RECORDS FOR THIS EXERCISE -
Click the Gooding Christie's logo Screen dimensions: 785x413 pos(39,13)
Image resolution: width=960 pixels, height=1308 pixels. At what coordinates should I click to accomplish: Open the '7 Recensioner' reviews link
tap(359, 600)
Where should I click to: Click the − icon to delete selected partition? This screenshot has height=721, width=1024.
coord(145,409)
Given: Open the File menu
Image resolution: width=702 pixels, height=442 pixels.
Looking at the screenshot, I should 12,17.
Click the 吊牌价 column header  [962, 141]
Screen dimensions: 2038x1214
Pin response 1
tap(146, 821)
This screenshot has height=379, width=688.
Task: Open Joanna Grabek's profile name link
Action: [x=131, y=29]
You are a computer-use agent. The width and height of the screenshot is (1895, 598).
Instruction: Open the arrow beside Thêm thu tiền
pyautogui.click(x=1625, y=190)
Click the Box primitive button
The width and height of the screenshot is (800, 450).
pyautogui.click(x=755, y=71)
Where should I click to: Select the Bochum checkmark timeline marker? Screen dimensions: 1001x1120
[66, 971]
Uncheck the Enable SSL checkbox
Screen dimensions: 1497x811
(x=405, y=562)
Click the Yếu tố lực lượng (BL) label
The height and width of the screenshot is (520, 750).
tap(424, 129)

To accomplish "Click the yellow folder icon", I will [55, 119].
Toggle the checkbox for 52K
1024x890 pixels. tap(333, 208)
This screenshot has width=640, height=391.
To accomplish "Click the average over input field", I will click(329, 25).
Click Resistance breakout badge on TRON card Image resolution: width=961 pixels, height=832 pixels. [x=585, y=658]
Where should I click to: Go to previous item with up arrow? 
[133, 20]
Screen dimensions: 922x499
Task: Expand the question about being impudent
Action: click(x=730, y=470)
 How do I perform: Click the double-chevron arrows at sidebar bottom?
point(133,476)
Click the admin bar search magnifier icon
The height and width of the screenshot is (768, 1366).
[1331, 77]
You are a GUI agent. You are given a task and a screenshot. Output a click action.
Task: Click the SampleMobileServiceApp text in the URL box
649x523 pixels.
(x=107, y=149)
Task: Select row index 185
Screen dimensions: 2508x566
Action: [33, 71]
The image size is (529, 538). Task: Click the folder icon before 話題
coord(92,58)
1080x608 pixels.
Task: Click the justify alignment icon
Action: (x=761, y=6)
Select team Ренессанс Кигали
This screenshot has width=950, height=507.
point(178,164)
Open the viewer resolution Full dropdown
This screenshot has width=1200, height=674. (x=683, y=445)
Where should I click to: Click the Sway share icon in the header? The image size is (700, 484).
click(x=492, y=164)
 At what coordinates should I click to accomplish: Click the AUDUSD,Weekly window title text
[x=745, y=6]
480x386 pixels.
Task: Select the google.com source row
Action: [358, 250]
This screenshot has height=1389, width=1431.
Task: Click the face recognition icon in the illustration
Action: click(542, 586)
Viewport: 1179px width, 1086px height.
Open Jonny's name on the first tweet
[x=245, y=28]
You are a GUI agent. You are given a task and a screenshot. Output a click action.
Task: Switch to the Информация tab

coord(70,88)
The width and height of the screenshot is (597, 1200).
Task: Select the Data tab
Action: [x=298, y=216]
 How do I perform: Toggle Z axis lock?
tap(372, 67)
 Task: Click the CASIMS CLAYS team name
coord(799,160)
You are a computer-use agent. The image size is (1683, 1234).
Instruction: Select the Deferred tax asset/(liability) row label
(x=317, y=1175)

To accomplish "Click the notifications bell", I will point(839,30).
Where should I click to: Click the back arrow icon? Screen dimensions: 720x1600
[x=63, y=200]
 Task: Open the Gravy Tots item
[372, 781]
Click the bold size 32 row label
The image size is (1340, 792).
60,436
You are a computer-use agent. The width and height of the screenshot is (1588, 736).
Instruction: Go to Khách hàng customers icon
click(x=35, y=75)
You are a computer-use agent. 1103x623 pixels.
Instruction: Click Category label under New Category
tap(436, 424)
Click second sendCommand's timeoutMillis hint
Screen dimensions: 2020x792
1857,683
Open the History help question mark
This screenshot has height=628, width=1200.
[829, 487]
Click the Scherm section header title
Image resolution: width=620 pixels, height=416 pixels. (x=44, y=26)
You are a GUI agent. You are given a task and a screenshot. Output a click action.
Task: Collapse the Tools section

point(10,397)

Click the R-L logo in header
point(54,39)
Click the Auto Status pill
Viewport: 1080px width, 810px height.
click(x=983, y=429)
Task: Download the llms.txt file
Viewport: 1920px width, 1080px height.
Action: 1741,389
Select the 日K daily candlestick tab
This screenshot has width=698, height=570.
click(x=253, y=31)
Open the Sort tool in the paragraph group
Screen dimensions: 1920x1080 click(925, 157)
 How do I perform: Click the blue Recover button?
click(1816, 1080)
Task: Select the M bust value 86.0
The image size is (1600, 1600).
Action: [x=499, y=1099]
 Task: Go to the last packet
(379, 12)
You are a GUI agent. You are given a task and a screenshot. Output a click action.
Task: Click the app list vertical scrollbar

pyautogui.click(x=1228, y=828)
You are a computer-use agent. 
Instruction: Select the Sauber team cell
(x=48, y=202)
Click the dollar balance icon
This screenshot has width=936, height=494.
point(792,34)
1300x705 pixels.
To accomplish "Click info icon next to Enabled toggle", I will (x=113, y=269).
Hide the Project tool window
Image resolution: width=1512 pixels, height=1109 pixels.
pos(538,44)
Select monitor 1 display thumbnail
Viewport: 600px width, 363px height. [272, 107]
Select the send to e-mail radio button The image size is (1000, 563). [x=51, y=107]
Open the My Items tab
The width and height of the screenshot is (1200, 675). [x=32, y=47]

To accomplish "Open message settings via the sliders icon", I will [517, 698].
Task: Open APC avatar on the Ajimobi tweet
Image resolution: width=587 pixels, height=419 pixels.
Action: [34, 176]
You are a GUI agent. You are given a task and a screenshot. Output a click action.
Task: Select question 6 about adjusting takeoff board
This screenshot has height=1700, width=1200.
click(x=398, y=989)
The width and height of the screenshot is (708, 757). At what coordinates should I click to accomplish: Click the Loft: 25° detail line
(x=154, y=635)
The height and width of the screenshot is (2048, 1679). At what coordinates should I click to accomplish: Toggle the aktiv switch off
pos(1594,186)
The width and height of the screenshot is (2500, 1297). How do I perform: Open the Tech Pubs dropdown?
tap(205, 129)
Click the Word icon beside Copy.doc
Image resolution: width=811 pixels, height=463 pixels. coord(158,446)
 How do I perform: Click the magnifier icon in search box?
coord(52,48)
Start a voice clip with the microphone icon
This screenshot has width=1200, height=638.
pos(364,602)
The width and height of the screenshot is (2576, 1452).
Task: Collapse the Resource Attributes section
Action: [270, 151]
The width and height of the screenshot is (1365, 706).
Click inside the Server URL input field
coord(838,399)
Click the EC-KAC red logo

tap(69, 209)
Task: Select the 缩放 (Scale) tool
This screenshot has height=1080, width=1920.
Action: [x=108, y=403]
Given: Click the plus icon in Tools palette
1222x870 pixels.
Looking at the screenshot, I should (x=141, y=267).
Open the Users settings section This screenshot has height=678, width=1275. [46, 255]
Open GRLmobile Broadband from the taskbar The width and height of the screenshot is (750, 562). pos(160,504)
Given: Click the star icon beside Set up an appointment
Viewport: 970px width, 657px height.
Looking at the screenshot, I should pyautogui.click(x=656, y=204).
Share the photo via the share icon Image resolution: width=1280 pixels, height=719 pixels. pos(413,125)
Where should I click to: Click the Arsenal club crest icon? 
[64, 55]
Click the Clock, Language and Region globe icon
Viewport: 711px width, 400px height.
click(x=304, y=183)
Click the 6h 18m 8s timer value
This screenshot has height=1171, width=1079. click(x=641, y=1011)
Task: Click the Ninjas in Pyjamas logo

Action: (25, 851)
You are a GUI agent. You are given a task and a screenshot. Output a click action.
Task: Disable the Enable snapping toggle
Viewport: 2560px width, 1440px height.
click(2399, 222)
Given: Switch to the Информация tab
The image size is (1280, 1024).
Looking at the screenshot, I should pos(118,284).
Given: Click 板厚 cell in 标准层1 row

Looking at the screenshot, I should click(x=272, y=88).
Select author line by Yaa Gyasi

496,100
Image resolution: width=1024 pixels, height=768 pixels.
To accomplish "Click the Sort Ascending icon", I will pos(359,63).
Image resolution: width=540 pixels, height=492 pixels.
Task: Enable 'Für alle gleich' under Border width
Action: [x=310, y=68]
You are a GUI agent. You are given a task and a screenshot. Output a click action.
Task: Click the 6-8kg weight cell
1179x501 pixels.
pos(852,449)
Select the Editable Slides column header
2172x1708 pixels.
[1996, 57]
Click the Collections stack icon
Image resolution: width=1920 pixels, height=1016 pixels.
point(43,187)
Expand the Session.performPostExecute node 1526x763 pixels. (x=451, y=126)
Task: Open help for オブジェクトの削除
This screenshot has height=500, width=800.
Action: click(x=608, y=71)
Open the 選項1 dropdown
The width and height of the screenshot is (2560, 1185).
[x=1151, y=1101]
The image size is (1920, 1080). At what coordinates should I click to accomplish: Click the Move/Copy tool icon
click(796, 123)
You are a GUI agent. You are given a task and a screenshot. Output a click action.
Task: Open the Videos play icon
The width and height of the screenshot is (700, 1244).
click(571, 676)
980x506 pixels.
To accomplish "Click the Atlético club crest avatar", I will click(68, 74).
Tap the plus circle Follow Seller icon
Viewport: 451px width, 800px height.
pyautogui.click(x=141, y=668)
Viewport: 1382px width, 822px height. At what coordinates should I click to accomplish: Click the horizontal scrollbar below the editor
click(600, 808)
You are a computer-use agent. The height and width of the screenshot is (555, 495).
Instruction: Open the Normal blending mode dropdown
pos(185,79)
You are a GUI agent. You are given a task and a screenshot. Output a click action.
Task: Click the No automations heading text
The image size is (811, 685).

AIM OF THE EXERCISE -
Reproduce the material word for word, starting with its first line and going on through the line with "coord(145,409)".

EXERCISE ANSWER -
Click the Gooding Christie's logo Screen dimensions: 785x413 pos(39,13)
Image resolution: width=960 pixels, height=1308 pixels. At what coordinates should I click to accomplish: Open the '7 Recensioner' reviews link
tap(359, 600)
Where should I click to: Click the − icon to delete selected partition? This screenshot has height=721, width=1024.
coord(145,409)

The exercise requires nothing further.